損害算定の条項・条文の役割
損害算定条項は、契約違反などによって損害が発生した場合に、どの範囲まで賠償対象となるのかを明確にするための条文です。損害の範囲や上限をあらかじめ定めておくことで、紛争時の判断基準が明確になり、過大請求や予期しない責任拡大を防止できます。

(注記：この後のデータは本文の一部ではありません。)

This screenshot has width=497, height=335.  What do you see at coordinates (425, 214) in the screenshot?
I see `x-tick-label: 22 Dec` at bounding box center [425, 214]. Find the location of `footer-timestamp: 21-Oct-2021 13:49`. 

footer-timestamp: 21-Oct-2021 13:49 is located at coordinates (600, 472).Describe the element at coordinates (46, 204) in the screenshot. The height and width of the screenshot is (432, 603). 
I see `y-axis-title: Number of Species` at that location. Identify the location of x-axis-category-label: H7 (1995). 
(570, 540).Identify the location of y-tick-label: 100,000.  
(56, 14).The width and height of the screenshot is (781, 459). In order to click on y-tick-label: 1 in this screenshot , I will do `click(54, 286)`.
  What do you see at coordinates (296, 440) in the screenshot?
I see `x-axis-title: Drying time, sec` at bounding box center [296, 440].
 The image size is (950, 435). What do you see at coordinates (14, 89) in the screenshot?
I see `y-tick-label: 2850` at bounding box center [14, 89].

特に業務委託契約やシステム開発契約など、損害額が拡大しやすい契約で重要な役割を果たします。
損害算定の書き方のポイント
- 対象となる損害の範囲を明確にする
通常損害のみを対象とするのか、特別損害や逸失利益まで含めるのかを明示することで、責任範囲の不明確さを防げます。 - 間接損害の取扱いを整理する
間接損害や結果的損害を除外するかどうかを明記することで、想定外の賠償請求リスクを抑えることができます。 - 損害賠償額の上限を設定する
支払済対価額などを基準に上限を定めることで、責任範囲を予測可能な範囲に収めることができます。 - 予見可能性の扱いを整理する
特別損害を含める場合は、予見可能性を条件とするかどうかを明確にしておくと実務上の運用が安定します。 - 契約全体との整合性を確認する
損害賠償条項や違約金条項、解除条項などと責任範囲が矛盾しないよう整理することが重要です。
損害算定の注意点
- 損害賠償条項との重複や矛盾に注意する
損害算定条項と損害賠償条項で対象範囲や上限が異なると、解釈上の争いが生じる可能性があります。 - 責任制限の有効性を意識する
過度に責任を制限する内容は、契約内容や取引類型によっては有効性が問題となる可能性があります。 - 上限額の設定根拠を検討する
実務に合わない低すぎる上限額は、取引先との交渉で問題となる場合があります。 - 重大な違反時の扱いを検討する
故意または重過失がある場合に上限を適用するかどうかは、契約リスクに応じて整理しておく必要があります。